### Excerto do documento
𝑶 𝑰𝒕𝒂𝒍𝒊𝒂𝒏𝒐, Arturo Pérez-Reverte



Autor: Arturo Pérez-Reverte
Título: O Italiano
Tradutores: Cristina Rodriguez e Artur Guerra
N.º de páginas: 365
Editora: Asa
Edição: Agosto 2023
Classificação: Romance
N.º de Registo: (3513)



OPINIÃO ⭐⭐⭐⭐⭐



É o terceiro livro que leio de Arturo Pérez-Reverte e estou completamente rendida à sua escrita. Ora apreciem:
“ O dia languidesce aprazível, rotineiro: o céu torna-se violáceo sobre os terraços das casas e a luz crepuscular alonga e estende as sombras.” (p. 37)

Gosto da lucidez como narra os factos. Este romance é baseado em acontecimentos reais que ocorreram durante a Segunda Guerra Mundial na baía de Algeciras e Gibraltar, em 1942 – 1943. Na baía, um pequeno grupo de mergulhadores de combate italianos altamente especializados fazem explodir e afundar navios dos países aliados.
O Italiano é assim um romance de estratégia, de espionagem, de sabotagem, de guerra, mas também de amor, de uma paixão contida.

Por norma, o autor oferece-nos narrativas cativantes com contornos insólitos e com personagens de carácter, e esta não é excepção.
Pérez-Reverte executa na perfeição a alternância entre o passado (os acontecimentos) e o presente (a escrita), o ritmo da narrativa, as marcas do tempo, os silêncios que indiciam a tensão e a quietude das ações quer debaixo de água quer nos diálogos entre as personagens. O domínio da sua escrita, que se intensifica nas descrições, é fabuloso; a elegância como cala alguns dados sobre os protagonistas, a imparcialidade como descreve os factos, mais centrada nas acções em si do que no que elas representam; o reconhecimento do mérito e da honra do adversário atribuem a este romance uma intensidade e uma beleza fascinantes.

### Instruções
A: Reescreva o trecho do excerto do documento desde "O Italiano é" até "uma beleza fascinantes.", inclusive, trocando "romance" por "livro".
B: De acordo com o excerto do documento, em que local e em que período ocorreram os acontecimentos reais nos quais o romance se baseia?
C: Indique todos os campos da ficha bibliográfica apresentada no excerto do documento, sem os respetivos valores.

### Excerto dos dados
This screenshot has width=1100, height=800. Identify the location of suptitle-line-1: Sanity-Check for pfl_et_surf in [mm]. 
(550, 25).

### Resoluções
A:
O Italiano é assim um livro de estratégia, de espionagem, de sabotagem, de guerra, mas também de amor, de uma paixão contida.

Por norma, o autor oferece-nos narrativas cativantes com contornos insólitos e com personagens de carácter, e esta não é excepção.
Pérez-Reverte executa na perfeição a alternância entre o passado (os acontecimentos) e o presente (a escrita), o ritmo da narrativa, as marcas do tempo, os silêncios que indiciam a tensão e a quietude das ações quer debaixo de água quer nos diálogos entre as personagens. O domínio da sua escrita, que se intensifica nas descrições, é fabuloso; a elegância como cala alguns dados sobre os protagonistas, a imparcialidade como descreve os factos, mais centrada nas acções em si do que no que elas representam; o reconhecimento do mérito e da honra do adversário atribuem a este livro uma intensidade e uma beleza fascinantes.

B: Na baía de Algeciras e Gibraltar, em 1942 – 1943, durante a Segunda Guerra Mundial.

C:
Autor
Título
Tradutores
N.º de páginas
Editora
Edição
Classificação
N.º de Registo